The Elonex ONE, announced in February 2008, was a £99 Linux-based subnotebook with a 7-inch screen, flash storage and Wi-Fi, weighing under one kilogram and rated for about three hours of battery life; a dearer version added Bluetooth. It was presented at the Education Show in Birmingham on 28 February 2008 and aimed principally at students, including those from low-income households, with one machine to be donated for every hundred sold. Contemporary reports suggested the design was a rebadged version of a Chinese-built device, the Fontastic A-View.

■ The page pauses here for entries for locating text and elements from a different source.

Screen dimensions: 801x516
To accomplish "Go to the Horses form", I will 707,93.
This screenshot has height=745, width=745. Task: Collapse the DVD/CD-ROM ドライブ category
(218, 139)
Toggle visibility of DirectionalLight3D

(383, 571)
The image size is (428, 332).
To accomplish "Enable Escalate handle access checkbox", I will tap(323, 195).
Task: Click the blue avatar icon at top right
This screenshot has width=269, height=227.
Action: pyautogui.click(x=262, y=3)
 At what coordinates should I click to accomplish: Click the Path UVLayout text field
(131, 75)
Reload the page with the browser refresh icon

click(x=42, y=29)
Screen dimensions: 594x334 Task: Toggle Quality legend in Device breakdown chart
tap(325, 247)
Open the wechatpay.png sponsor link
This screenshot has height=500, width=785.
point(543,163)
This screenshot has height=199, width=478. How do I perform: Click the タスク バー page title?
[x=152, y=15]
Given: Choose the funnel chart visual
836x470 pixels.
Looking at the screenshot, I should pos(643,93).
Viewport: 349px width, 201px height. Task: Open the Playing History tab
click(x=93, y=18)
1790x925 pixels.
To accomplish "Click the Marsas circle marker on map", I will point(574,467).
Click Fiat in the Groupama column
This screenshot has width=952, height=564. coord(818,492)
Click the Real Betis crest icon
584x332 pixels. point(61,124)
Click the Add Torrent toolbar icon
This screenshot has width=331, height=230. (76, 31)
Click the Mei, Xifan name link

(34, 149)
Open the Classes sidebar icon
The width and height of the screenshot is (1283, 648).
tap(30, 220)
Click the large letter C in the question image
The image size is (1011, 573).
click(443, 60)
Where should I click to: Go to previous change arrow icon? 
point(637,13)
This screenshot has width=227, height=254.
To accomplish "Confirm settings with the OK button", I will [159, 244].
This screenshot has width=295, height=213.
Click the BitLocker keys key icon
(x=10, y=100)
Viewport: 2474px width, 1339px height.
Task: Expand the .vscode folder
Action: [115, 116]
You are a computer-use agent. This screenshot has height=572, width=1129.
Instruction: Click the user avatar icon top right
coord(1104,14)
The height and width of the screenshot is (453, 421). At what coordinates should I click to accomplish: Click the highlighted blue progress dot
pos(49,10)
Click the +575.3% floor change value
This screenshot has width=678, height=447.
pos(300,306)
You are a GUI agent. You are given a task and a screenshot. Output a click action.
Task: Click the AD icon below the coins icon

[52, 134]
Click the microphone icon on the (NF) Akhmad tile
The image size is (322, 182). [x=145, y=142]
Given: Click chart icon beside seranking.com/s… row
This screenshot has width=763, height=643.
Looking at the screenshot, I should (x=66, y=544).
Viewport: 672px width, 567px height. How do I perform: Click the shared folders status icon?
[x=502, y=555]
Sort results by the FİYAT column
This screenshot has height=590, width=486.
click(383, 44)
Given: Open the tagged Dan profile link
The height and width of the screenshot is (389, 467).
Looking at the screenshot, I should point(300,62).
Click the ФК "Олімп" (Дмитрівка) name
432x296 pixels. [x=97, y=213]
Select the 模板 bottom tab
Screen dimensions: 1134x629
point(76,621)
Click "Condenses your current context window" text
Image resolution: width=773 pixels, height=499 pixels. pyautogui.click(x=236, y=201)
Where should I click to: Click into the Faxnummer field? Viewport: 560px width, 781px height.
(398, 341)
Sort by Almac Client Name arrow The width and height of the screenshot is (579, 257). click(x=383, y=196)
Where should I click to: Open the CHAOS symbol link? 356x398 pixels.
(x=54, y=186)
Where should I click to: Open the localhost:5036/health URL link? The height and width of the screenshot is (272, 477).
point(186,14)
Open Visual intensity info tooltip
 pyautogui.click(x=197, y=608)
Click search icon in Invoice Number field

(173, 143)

The Elonex Webbook paired a 1.6 GHz VIA C7-M processor with a 10.2-inch display, 512 MB of memory and an 80 GB hard disk, and was sold for £249.99 or bundled free with a 24-month Orange contract. Pocket-lint praised its build and keyboard but criticised the trackpad and its battery life of about two and a half hours. The Elonex ONEt, a £89 netbook reviewed in 2009, used a 400 MHz XBurst processor of MIPS design with 128 MB of memory and a customised CELinux distribution. TechRadar judged it underpowered for everyday web use and poor value against x86 rivals.

In July 2009 the company launched an E Ink e-reader in partnership with the bookshop chain Borders in the United Kingdom. Priced at £189, the device had a six-inch screen, measured 9 mm thick, weighed 180 g and included an SD card slot, and was sold with promotional downloads from the retailer's e-book store.

== Sponsorship ==

Elonex was shirt sponsor of Wimbledon F.C. from the 1994–95 season to the 1998–99 season. The arrangement was renewed in March 1997, shortly after the club's FA Cup quarter-final win over Sheffield Wednesday, in a three-year deal reported at about £3 million. The company became front-of-shirt sponsor of Bromsgrove Sporting F.C. for the 2026–27 season.